Think Outside Of Box

Headquarters: La Verne, Calif.

Year Founded: 2009

Key Product: TOOB

Think Outside Of Box makes an immersive omnidome projection theater called the TOOB -- an IMAX theater for the home, so to speak. TOOB units come in a variety of sizes, including the 6-foot-by-3-foot-by-3-foot TOOB F and the 3-foot-by 1 1/2-foot-by-1-foot TOOB M, all the way up to the inflatable 16-foot-by-8-foot-by-8-foot version. The company is actively seeking North American channel distributors and already has channel partners in the U.K. and in South Korea. TOOBs are priced as low as $550 for the dome, without a projector or sound system.

Veeam Software

Headquarters: Columbus, Ohio

Year Founded: 2006

Key Product: Veeam Backup and Replication

With a stable of more than 3,000 resellers and service provider partners worldwide, Veeam Software makes a line of tools that monitor and manage virtual IT environments. Specifically aimed at the mid-market, Veeam aligns itself with VMware as a VMware Technology Alliance Partner to deliver products for VMware management tasks like data backup and replication, system monitoring and reporting, and configuration and performance management. Veeam is no one-trick pony, though; it also supports Microsoft's Hyper-V virtualization software.

VersaReports

Headquarters: Atlanta

Year Founded: 2009

Key Product: VersaReports Universal Report Server

Report servers, such as SAP’s Crystal Reports and Microsoft’s SQL Server Reporting Services, are essentially portals for back-end reporting engines that businesses use to schedule and manage the dissemination of reports to managers and employees.

So why are most report servers priced according to the number of users? ’That just seems wrong,’ said Andy Feibus, managing partner with Atlanta-based VersaReports LLC, in an interview. ’There’s no reason that report servers have to be priced on a per-user basis.’

VersaReports, founded in early 2009, developed VersaReports Universal Report Server, which uses Microsoft’s .Net framework to connect with a range of commercial and custom reporting engines. VersaReports’ software, which first hit the market in December, is priced at $4,995 per server for systems with no more than two CPUs (with an unlimited number of cores) and $14,995 for big servers with more than two CPUs.

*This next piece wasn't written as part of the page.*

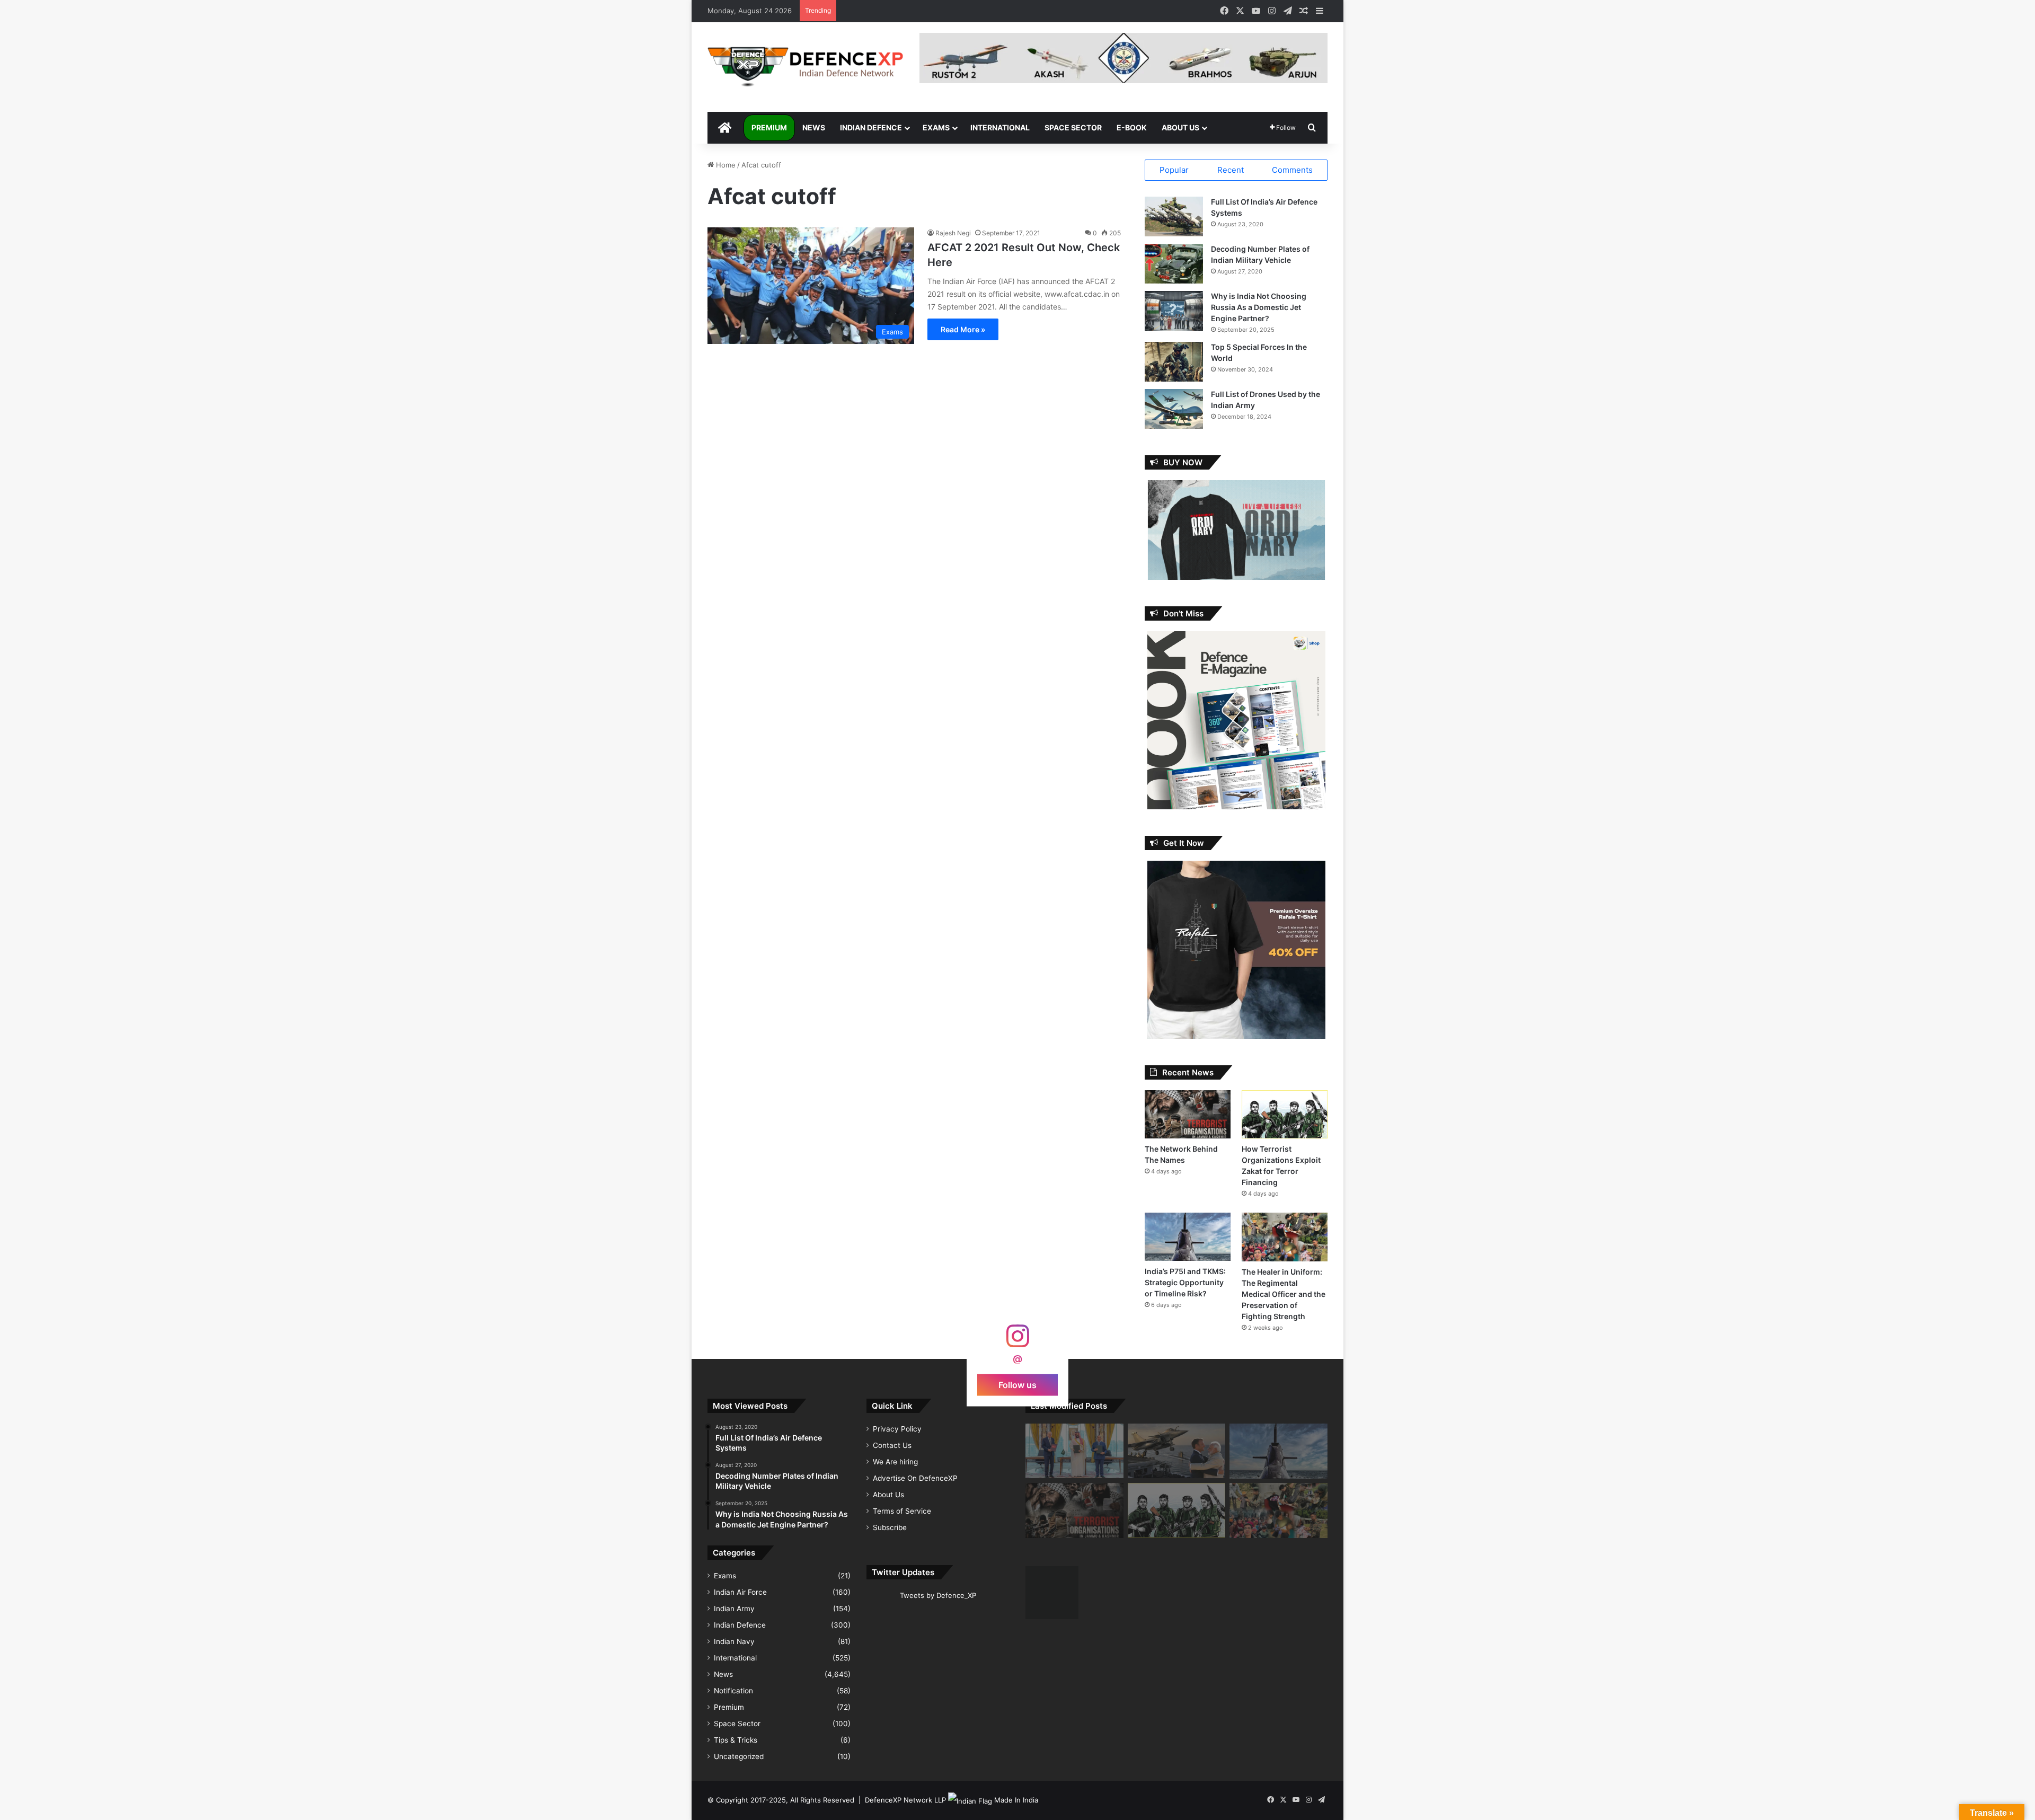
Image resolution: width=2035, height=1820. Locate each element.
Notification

VersaReports initially focused its sales efforts on report designers, Feibus said, but it’s seeking alliances with business intelligence and accounting software vendors and their resellers, and with solution providers with business intelligence and report design expertise. Resellers and end-customers can add their own logo to the VersaReports interface. The company already sells its product through Component Source, a major development tools distributor.